(Data excerpts Opens)

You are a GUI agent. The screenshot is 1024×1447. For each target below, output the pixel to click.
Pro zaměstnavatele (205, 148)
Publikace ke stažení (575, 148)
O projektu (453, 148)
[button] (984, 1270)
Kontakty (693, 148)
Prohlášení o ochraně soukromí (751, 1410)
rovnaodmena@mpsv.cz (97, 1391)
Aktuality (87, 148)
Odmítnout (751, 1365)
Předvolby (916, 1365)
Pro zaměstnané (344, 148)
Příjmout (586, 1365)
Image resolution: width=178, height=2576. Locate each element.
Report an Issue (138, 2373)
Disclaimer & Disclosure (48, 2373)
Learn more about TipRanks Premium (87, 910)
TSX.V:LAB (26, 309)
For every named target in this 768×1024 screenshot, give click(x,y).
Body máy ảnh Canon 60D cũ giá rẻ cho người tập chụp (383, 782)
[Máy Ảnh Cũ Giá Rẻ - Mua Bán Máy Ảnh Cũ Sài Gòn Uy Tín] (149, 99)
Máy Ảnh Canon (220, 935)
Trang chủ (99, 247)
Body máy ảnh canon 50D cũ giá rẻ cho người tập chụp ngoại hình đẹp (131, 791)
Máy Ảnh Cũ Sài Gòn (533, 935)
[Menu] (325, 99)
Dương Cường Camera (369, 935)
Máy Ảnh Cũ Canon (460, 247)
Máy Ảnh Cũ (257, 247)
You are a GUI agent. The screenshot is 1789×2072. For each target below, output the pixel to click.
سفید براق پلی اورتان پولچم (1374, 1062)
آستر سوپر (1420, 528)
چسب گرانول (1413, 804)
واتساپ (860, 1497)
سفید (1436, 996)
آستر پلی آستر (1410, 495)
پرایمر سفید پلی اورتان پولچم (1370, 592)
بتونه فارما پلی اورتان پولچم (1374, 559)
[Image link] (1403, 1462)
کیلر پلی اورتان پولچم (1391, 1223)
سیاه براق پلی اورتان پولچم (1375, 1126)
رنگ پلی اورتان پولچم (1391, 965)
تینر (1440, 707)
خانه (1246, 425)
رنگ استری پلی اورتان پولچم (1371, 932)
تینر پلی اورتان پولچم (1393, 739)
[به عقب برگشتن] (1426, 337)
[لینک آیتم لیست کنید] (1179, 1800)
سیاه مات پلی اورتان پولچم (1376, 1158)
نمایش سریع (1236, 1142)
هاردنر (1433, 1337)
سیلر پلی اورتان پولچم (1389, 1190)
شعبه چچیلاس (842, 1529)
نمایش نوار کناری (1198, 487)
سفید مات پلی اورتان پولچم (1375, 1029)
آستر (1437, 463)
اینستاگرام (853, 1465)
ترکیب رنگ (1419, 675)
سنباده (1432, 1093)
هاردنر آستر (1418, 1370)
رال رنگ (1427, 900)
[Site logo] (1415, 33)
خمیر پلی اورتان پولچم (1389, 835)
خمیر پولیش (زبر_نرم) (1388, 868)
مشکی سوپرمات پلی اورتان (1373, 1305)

(Data excerpts Closes)

After reading the material above, repeat all of it exactly.

## Written solution
You are a GUI agent. The screenshot is 1024×1447. For each target below, output the pixel to click.
Pro zaměstnavatele (205, 148)
Publikace ke stažení (575, 148)
O projektu (453, 148)
[button] (984, 1270)
Kontakty (693, 148)
Prohlášení o ochraně soukromí (751, 1410)
rovnaodmena@mpsv.cz (97, 1391)
Aktuality (87, 148)
Odmítnout (751, 1365)
Předvolby (916, 1365)
Pro zaměstnané (344, 148)
Příjmout (586, 1365)
Image resolution: width=178, height=2576. Locate each element.
Report an Issue (138, 2373)
Disclaimer & Disclosure (48, 2373)
Learn more about TipRanks Premium (87, 910)
TSX.V:LAB (26, 309)
For every named target in this 768×1024 screenshot, give click(x,y).
Body máy ảnh Canon 60D cũ giá rẻ cho người tập chụp (383, 782)
[Máy Ảnh Cũ Giá Rẻ - Mua Bán Máy Ảnh Cũ Sài Gòn Uy Tín] (149, 99)
Máy Ảnh Canon (220, 935)
Trang chủ (99, 247)
Body máy ảnh canon 50D cũ giá rẻ cho người tập chụp ngoại hình đẹp (131, 791)
Máy Ảnh Cũ Sài Gòn (533, 935)
[Menu] (325, 99)
Dương Cường Camera (369, 935)
Máy Ảnh Cũ Canon (460, 247)
Máy Ảnh Cũ (257, 247)
You are a GUI agent. The screenshot is 1789×2072. For each target below, output the pixel to click.
سفید براق پلی اورتان پولچم (1374, 1062)
آستر سوپر (1420, 528)
چسب گرانول (1413, 804)
واتساپ (860, 1497)
سفید (1436, 996)
آستر پلی آستر (1410, 495)
پرایمر سفید پلی اورتان پولچم (1370, 592)
بتونه فارما پلی اورتان پولچم (1374, 559)
[Image link] (1403, 1462)
کیلر پلی اورتان پولچم (1391, 1223)
سیاه براق پلی اورتان پولچم (1375, 1126)
رنگ پلی اورتان پولچم (1391, 965)
تینر (1440, 707)
خانه (1246, 425)
رنگ استری پلی اورتان پولچم (1371, 932)
تینر پلی اورتان پولچم (1393, 739)
[به عقب برگشتن] (1426, 337)
[لینک آیتم لیست کنید] (1179, 1800)
سیاه مات پلی اورتان پولچم (1376, 1158)
نمایش سریع (1236, 1142)
هاردنر (1433, 1337)
سیلر پلی اورتان پولچم (1389, 1190)
شعبه چچیلاس (842, 1529)
نمایش نوار کناری (1198, 487)
سفید مات پلی اورتان پولچم (1375, 1029)
آستر (1437, 463)
اینستاگرام (853, 1465)
ترکیب رنگ (1419, 675)
سنباده (1432, 1093)
هاردنر آستر (1418, 1370)
رال رنگ (1427, 900)
[Site logo] (1415, 33)
خمیر پلی اورتان پولچم (1389, 835)
خمیر پولیش (زبر_نرم) (1388, 868)
مشکی سوپرمات پلی اورتان (1373, 1305)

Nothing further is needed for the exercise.